The government of India first launched a rural sports programme way back in 1970, with a view to broad-basing various sports and tapping rural talent. The scheme was to focus particularly on the organisation of rural sports tournaments, with a special eye paid to the Northeast, which was seen both as particularly underdeveloped in sport and as having great sporting potential. The timing of this initiative was significant: during that same year, rural unrest had reached a boiling point, with the Naxalbari movement and various student agitations having commenced in several parts of the country.

But in the current context, sports infrastructure within the Indian school system is not only inadequate; it is also in serious decline. As per the latest All India Survey, conducted in 2002 by the National Council for Educational Research and Training (NCERT), less than half of India's schools (both rural and urban) have access to playing fields. Over the past 25 years, this figure has gone down by seven percent in primary schools, nine percent in upper-primary schools and five percent in secondary and higher-secondary schools.
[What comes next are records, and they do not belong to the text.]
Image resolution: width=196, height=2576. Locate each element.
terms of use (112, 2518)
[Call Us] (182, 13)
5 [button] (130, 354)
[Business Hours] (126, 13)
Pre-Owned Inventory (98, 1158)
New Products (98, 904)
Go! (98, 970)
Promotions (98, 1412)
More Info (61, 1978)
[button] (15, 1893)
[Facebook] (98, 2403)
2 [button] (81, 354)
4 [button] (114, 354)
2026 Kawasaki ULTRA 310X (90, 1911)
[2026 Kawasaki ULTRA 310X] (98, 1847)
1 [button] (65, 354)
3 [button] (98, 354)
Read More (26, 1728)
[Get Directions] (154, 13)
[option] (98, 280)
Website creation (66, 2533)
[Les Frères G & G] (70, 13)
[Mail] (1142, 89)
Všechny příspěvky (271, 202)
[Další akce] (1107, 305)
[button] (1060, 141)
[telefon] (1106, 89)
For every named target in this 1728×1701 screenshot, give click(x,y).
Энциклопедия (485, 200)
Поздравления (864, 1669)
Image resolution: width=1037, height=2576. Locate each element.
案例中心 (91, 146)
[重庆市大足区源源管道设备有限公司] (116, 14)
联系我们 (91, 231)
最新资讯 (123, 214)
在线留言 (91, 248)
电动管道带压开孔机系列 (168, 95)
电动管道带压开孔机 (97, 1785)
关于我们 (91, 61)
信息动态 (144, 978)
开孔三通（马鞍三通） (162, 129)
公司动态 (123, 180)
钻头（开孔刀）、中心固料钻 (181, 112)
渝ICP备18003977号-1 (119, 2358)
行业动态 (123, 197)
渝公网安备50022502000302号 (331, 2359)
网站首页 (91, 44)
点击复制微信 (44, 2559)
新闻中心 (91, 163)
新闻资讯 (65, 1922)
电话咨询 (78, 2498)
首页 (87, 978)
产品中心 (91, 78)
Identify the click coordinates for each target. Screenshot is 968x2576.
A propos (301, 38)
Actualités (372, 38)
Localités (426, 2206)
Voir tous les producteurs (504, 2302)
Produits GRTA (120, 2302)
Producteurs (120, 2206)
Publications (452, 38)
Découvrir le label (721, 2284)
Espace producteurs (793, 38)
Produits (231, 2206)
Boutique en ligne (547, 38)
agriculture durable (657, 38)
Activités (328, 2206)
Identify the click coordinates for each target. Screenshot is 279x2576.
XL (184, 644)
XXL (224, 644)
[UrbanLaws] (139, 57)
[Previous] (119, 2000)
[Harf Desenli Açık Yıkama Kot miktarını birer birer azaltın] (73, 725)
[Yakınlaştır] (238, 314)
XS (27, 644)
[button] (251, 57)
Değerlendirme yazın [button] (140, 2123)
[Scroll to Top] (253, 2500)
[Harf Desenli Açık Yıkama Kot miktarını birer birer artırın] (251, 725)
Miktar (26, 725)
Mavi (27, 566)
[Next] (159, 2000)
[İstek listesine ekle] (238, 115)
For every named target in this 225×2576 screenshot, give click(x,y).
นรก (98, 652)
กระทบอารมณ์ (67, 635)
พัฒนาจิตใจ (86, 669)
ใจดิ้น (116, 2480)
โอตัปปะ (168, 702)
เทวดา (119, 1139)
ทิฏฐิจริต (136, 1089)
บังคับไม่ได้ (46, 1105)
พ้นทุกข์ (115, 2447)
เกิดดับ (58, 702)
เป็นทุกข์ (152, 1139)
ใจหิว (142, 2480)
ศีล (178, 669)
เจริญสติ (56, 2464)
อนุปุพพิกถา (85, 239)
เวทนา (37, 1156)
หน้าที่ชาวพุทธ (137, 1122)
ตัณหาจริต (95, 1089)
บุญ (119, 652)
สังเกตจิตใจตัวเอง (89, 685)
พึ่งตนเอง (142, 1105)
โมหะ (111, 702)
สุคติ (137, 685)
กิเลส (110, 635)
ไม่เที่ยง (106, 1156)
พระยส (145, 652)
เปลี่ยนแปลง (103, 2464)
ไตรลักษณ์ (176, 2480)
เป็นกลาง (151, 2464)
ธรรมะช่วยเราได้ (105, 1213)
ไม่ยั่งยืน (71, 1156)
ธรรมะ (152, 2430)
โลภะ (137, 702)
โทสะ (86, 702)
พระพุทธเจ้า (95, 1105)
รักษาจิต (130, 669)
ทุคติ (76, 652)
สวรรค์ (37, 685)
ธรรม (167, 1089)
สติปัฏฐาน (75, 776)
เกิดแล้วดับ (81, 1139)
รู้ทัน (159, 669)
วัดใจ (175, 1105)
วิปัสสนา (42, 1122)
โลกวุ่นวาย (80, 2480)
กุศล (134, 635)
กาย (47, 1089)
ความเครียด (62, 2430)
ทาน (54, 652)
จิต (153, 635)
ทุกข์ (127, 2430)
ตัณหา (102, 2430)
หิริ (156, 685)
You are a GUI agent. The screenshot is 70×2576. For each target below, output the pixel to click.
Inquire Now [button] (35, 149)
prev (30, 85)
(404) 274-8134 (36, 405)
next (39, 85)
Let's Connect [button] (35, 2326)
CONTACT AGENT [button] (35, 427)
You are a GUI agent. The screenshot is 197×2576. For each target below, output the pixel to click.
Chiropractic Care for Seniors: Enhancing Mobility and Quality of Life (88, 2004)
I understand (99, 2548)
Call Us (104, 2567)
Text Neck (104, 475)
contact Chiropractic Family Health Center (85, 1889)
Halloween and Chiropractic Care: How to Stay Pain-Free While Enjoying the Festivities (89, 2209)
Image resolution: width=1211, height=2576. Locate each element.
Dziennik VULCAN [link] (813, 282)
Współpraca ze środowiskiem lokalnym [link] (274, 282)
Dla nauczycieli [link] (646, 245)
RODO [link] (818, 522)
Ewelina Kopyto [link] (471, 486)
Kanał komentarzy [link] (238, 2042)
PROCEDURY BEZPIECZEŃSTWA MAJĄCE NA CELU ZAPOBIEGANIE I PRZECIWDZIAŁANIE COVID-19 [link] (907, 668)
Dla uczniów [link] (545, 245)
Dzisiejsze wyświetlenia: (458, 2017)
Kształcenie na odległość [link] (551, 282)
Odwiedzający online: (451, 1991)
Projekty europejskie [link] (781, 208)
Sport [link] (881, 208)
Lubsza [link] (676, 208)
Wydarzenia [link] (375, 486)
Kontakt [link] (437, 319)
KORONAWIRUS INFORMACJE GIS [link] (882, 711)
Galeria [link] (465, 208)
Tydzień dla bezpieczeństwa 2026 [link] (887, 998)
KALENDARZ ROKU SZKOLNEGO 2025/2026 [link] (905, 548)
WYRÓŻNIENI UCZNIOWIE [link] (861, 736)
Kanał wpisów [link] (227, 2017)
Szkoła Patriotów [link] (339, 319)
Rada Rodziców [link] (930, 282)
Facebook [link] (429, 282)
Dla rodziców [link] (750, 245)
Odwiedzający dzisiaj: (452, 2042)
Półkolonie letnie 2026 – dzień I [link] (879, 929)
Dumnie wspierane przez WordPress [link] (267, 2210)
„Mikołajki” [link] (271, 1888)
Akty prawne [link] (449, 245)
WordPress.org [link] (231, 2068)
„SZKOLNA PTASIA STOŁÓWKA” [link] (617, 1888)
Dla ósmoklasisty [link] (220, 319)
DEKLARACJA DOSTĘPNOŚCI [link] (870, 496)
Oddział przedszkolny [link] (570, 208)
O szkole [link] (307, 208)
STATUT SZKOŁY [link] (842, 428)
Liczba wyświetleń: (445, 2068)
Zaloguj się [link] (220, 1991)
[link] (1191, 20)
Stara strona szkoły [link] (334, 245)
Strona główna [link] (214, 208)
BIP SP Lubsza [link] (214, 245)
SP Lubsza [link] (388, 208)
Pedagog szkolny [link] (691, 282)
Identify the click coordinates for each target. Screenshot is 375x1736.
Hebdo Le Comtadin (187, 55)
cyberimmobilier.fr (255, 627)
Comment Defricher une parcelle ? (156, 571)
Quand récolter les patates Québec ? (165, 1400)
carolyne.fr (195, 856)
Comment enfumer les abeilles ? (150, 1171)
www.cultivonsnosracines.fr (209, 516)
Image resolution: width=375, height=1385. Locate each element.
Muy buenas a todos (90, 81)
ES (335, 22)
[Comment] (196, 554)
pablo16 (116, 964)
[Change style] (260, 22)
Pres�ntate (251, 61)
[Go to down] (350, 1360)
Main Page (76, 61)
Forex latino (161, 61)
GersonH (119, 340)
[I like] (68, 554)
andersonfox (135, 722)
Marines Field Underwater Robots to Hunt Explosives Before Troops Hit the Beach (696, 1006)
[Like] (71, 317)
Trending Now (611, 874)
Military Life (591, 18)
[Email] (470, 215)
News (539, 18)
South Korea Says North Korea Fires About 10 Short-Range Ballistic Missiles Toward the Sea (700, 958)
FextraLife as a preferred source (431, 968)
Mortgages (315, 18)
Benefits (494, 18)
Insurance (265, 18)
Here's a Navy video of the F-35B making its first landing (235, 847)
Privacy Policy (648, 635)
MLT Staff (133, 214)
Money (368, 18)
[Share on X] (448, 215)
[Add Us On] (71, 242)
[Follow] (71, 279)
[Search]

Recently, the Panchayati Raj Ministry, in association with the Ministry of Youth Affairs and Sports, proposed a new rural-sport initiative. According to this scheme, a one-time grant of INR 12.5 billion would earmark INR 50,000 for each village panchayat across the country for five years. An additional recurring grant of INR 16 billion over a five-year period would be shared between the Centre and the states, for the building of playgrounds and the promotion of indigenous sports.

Following the long period of inactivity in India's rural sporting scene, however, another player has also recently entered the field: multinational companies. Last year, Coca-Cola, with the support of the Federation of Farmers Association, held the inaugural Thums-Up Rural Games 2006, in Andhra Pradesh (a state that had only requested rural-sport-related funding once between 2001 and 2006). Buoyed by a strong positive reaction, this year the event, with the support of the Consortium of Indian Farmers, was expanded to AP, Karnataka and Maharashtra. (In September, Coca-Cola also sponsored the Karnataka Rural Games.)

But criticism has been levelled at this new involvement of private interests. The states in which the games have been held are relatively ahead of the rest of the country in terms of development and urbanisation. And it misses no one's attention that these states represent large markets for Coca-Cola products. If any entity, public or private, was actually interested in tapping the real potential of rural sports in India, it should look to several of the country's more 'backward' areas – particularly the Northeast, as the Indian government has understood for more than three decades. 

~ Amit Chamaria is a Delhi-based freelance journalist.